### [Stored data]
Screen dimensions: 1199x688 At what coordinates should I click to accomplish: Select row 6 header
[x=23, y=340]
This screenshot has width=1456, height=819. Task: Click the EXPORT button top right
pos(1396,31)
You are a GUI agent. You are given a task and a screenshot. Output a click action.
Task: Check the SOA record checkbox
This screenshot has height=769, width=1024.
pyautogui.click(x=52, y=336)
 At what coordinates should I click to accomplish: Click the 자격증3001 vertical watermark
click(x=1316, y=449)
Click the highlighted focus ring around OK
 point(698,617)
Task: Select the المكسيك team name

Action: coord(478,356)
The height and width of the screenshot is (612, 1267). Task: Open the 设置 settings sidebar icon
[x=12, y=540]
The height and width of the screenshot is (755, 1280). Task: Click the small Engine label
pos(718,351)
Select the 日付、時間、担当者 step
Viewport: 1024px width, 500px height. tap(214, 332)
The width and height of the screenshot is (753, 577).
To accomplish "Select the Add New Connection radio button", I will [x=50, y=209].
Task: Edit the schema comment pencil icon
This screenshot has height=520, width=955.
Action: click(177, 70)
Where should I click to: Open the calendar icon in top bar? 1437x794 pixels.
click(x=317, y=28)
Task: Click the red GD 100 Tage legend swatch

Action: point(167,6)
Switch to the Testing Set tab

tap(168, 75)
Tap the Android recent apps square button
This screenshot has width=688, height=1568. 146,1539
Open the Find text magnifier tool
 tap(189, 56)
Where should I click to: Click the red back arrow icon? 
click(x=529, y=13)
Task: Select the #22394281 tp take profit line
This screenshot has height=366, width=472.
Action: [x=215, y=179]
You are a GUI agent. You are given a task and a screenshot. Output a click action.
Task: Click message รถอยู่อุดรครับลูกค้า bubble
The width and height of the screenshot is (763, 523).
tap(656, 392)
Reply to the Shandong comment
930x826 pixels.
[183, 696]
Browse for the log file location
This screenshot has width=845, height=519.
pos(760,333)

### [EXERCISE]
From the entries above, write out only the lines starting at the line that holds "The height and width of the screenshot is (755, 1280)." and ending at the line that holds "Task: Edit the schema comment pencil icon", keeping both and matching them exactly.

### [ANSWER SPACE]
The height and width of the screenshot is (755, 1280). Task: Click the small Engine label
pos(718,351)
Select the 日付、時間、担当者 step
Viewport: 1024px width, 500px height. tap(214, 332)
The width and height of the screenshot is (753, 577).
To accomplish "Select the Add New Connection radio button", I will [x=50, y=209].
Task: Edit the schema comment pencil icon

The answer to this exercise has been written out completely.